__Try it__
Transcribe exactly, and only, the lines running from the one with "Click the down arrow of the list scrollbar" to the end of the entries below, both included, without any pictures.
┌─ Data
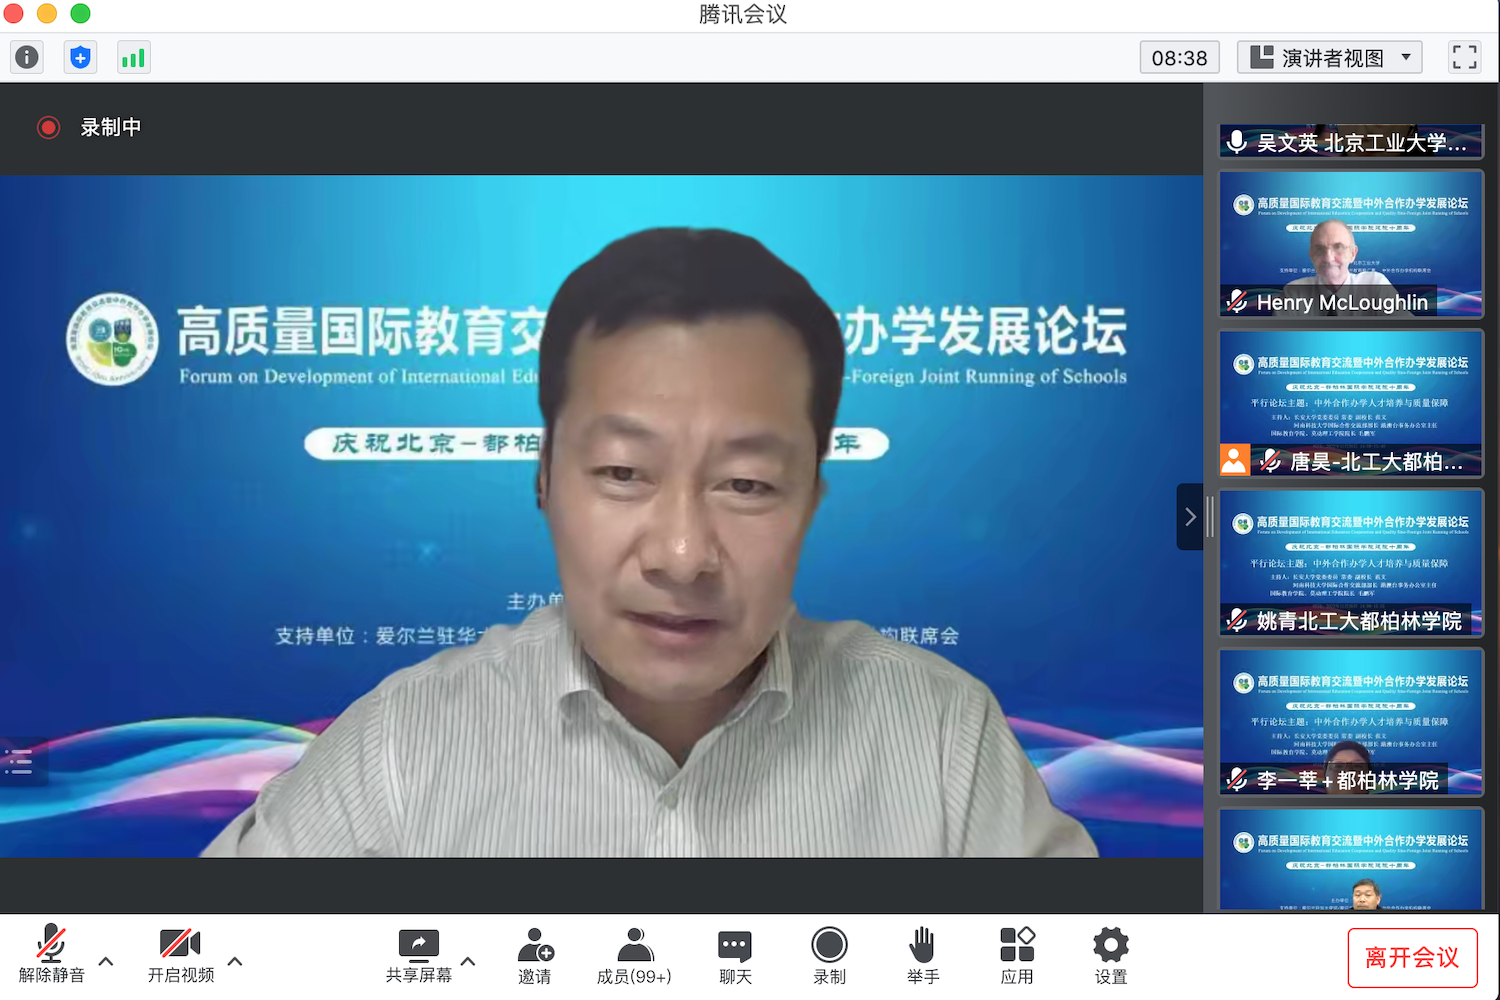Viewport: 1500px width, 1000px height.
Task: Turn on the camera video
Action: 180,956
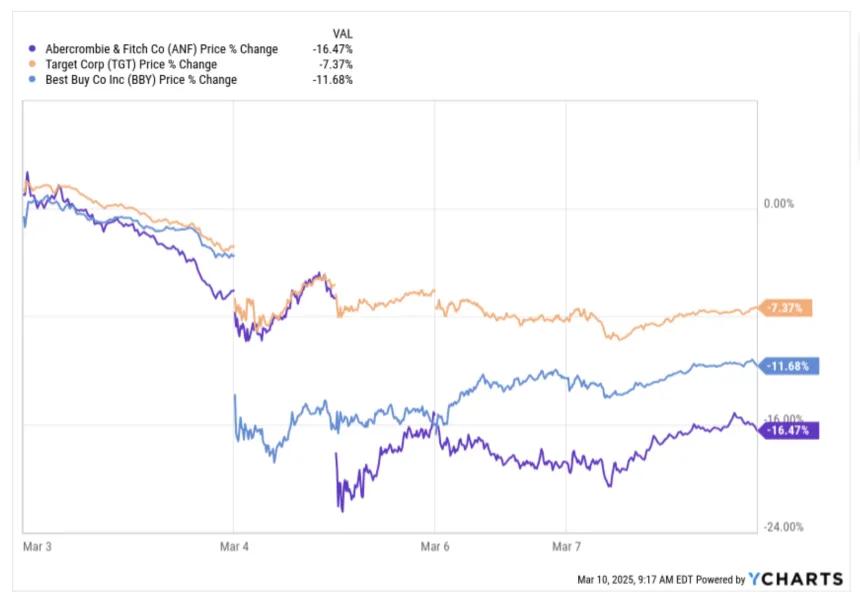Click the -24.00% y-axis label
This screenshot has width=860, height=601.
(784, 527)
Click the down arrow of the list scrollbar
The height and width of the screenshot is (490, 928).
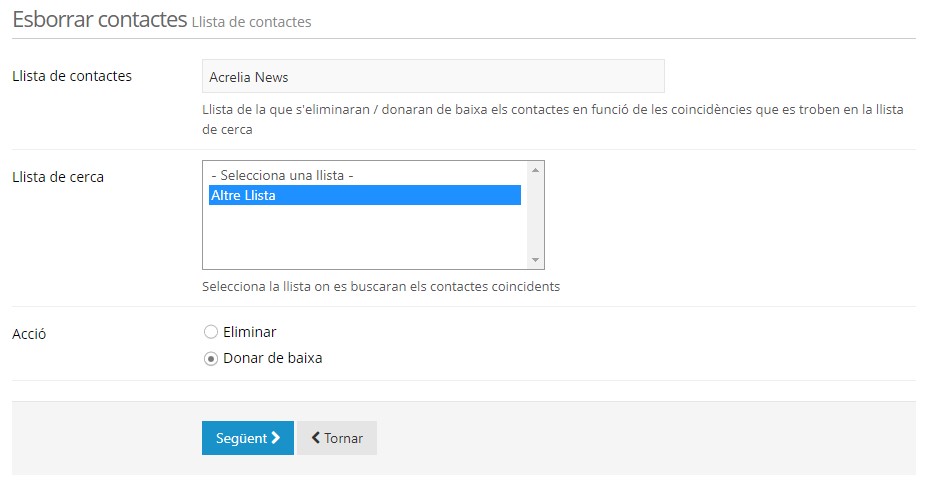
└─
__Answer section__
Click the down arrow of the list scrollbar
The height and width of the screenshot is (490, 928).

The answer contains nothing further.